## PROBLEM DESCRIPTION
Retype only what runs from the line that contains "Check the 112100" through the last line of the listing below, both lines included.

══ EXTRACTED ENTRIES

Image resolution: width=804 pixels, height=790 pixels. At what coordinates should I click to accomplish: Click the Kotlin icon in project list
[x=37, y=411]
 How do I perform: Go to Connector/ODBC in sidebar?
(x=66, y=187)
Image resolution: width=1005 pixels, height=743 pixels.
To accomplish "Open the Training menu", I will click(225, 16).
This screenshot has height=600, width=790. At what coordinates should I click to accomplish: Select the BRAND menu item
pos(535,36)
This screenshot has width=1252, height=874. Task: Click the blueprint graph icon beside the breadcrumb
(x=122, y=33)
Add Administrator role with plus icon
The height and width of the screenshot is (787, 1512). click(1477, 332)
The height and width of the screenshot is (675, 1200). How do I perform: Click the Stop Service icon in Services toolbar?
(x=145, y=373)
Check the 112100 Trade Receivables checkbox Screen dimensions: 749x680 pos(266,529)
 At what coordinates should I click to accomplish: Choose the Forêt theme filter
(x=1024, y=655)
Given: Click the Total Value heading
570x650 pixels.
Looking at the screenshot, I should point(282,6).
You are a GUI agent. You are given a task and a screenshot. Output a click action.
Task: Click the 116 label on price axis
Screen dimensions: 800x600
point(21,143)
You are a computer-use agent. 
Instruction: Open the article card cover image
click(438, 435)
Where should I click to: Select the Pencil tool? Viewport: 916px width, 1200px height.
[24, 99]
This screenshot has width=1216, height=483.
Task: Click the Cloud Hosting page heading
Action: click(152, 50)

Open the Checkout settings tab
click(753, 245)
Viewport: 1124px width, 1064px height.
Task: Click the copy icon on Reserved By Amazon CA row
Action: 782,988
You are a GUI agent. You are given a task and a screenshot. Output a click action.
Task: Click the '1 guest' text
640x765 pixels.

════

## RESULT OF THIS EXERCISE
Check the 112100 Trade Receivables checkbox Screen dimensions: 749x680 pos(266,529)
 At what coordinates should I click to accomplish: Choose the Forêt theme filter
(x=1024, y=655)
Given: Click the Total Value heading
570x650 pixels.
Looking at the screenshot, I should point(282,6).
You are a GUI agent. You are given a task and a screenshot. Output a click action.
Task: Click the 116 label on price axis
Screen dimensions: 800x600
point(21,143)
You are a computer-use agent. 
Instruction: Open the article card cover image
click(438, 435)
Where should I click to: Select the Pencil tool? Viewport: 916px width, 1200px height.
[24, 99]
This screenshot has width=1216, height=483.
Task: Click the Cloud Hosting page heading
Action: click(152, 50)

Open the Checkout settings tab
click(753, 245)
Viewport: 1124px width, 1064px height.
Task: Click the copy icon on Reserved By Amazon CA row
Action: 782,988
You are a GUI agent. You are given a task and a screenshot. Output a click action.
Task: Click the '1 guest' text
640x765 pixels.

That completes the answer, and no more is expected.